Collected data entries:
------------------------------------------------------------

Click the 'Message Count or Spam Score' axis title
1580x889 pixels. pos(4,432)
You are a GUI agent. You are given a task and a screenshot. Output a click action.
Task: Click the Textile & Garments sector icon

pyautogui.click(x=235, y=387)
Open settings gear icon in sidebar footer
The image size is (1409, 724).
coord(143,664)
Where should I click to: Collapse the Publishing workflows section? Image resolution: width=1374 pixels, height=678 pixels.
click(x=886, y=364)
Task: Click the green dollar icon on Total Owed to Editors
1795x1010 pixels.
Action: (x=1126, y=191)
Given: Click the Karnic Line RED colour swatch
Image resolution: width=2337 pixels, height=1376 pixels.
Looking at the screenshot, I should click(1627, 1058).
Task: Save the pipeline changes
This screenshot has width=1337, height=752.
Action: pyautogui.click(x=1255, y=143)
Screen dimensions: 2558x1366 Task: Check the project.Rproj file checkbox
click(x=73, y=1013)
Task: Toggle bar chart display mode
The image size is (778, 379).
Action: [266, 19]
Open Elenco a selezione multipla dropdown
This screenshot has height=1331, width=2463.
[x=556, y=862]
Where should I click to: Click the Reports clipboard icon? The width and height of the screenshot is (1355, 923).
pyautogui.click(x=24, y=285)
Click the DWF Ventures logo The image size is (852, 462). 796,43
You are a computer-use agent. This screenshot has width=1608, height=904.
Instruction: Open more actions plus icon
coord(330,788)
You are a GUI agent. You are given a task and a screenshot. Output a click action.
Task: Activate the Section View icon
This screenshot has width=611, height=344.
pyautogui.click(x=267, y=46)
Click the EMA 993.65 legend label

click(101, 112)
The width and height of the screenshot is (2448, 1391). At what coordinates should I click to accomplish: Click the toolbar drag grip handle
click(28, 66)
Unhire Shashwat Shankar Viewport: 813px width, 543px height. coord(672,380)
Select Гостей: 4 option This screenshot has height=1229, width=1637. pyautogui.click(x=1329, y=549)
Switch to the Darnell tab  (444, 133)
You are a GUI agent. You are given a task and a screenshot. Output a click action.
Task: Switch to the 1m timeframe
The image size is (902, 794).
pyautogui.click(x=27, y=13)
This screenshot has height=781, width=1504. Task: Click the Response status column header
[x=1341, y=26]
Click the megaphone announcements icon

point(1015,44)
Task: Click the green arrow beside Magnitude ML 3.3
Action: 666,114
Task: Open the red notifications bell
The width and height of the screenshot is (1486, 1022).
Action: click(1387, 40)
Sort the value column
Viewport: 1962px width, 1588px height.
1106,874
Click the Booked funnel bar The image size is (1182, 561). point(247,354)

------------------------------------------------------------

ASSIGNMENT >> Among the records, find all lines that include the string "Switch" and return them.

FINISHED EXERCISE >>
Switch to the Darnell tab  (444, 133)
Task: Switch to the 1m timeframe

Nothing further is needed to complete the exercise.